Problem to solve »
Output consists of the line that contains "Instruction: Go to Pokédex & Statistics" plus every later line of the material below, each one duplicated exactly.

Records Start Marker

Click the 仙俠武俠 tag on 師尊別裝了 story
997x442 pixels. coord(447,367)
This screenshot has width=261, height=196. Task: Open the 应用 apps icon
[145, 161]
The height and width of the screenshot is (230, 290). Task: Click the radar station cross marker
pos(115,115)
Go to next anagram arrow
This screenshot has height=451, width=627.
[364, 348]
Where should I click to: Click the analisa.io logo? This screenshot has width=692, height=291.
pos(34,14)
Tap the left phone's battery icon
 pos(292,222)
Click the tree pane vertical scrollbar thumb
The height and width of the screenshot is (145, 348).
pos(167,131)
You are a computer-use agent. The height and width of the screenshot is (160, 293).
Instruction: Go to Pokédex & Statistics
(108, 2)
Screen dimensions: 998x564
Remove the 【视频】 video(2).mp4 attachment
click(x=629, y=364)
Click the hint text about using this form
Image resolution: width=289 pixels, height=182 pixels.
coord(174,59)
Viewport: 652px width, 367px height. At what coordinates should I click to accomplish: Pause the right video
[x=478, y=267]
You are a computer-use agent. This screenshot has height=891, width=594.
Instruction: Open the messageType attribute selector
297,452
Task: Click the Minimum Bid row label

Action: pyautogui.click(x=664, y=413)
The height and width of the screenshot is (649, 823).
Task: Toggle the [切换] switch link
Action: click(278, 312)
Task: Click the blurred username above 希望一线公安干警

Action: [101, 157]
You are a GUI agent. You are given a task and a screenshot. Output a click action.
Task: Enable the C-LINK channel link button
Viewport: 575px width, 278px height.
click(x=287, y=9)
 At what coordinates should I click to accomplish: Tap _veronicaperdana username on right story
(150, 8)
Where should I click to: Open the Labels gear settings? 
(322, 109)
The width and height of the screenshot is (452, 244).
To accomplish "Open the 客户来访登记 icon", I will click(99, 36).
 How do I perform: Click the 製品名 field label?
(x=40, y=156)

Records End Marker

Solution for this problem »
Instruction: Go to Pokédex & Statistics
(108, 2)
Screen dimensions: 998x564
Remove the 【视频】 video(2).mp4 attachment
click(x=629, y=364)
Click the hint text about using this form
Image resolution: width=289 pixels, height=182 pixels.
coord(174,59)
Viewport: 652px width, 367px height. At what coordinates should I click to accomplish: Pause the right video
[x=478, y=267]
You are a computer-use agent. This screenshot has height=891, width=594.
Instruction: Open the messageType attribute selector
297,452
Task: Click the Minimum Bid row label

Action: pyautogui.click(x=664, y=413)
The height and width of the screenshot is (649, 823).
Task: Toggle the [切换] switch link
Action: click(278, 312)
Task: Click the blurred username above 希望一线公安干警

Action: [101, 157]
You are a GUI agent. You are given a task and a screenshot. Output a click action.
Task: Enable the C-LINK channel link button
Viewport: 575px width, 278px height.
click(x=287, y=9)
 At what coordinates should I click to accomplish: Tap _veronicaperdana username on right story
(150, 8)
Where should I click to: Open the Labels gear settings? 
(322, 109)
The width and height of the screenshot is (452, 244).
To accomplish "Open the 客户来访登记 icon", I will click(99, 36).
 How do I perform: Click the 製品名 field label?
(x=40, y=156)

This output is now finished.